Black Malt, or “black patent malt” as it used to be known, is a grist component used purely for color, flavor, and aroma. It contains almost no extract in terms of fermentability, and it is devoid of any enzymic activity. Colored malts generally are heated to high temperatures while the grain is still moist, but in highly colored grains, such as black and chocolate malts, the temperature in the roasting drums is up to 230°C (446°F), a temperature high enough to denature all enzymes. With a moisture content of 3.5%, and a color of over 1300° EBC (500–600° ASBC), black malt would typically be used at rates of around 3% to 5% in a grist.

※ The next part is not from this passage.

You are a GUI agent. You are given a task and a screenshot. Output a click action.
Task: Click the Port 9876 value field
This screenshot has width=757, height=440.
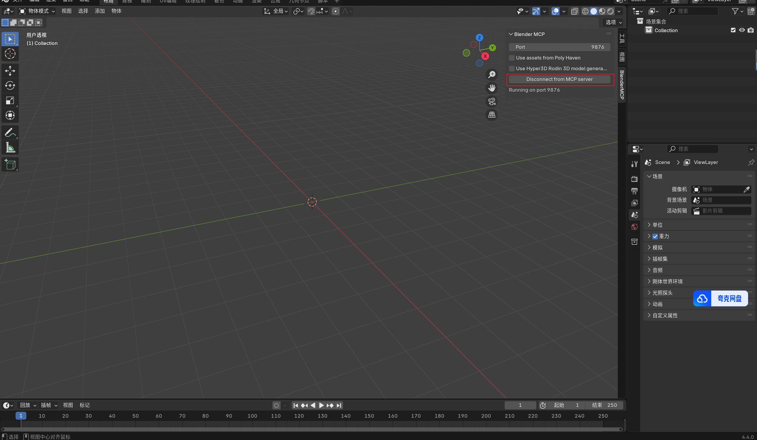(559, 47)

Historically, black malt was a key ingredient of early 19th-century porter beers, into which it probably imparted a somewhat astringent taste, and, perhaps a smoky aroma. The invention of the process for making black malt is credited to Daniel Wheeler, who produced it using his new drum roaster in 1817. At the beginning of the 19th century, London porter brewers were restricted to using brownish malts for coloring their beers, and they would (often illegally) use various colorants for increasing beer color. Using a modified coffee roaster, Wheeler invented a method (which he patented, hence “patent” malt) for roasting malt at an elevated temperature without charring. The result gave “extractive matter of a deep brown color, readily soluble in hot or cold water … A small quantity of which will suffice for the purpose of colouring beer or porter.” The huge Whitbread brewery in London was the first to take this new product on board in 1817, and other large brewers soon followed. This development was a large and lasting change in the flavor of modern dark beers.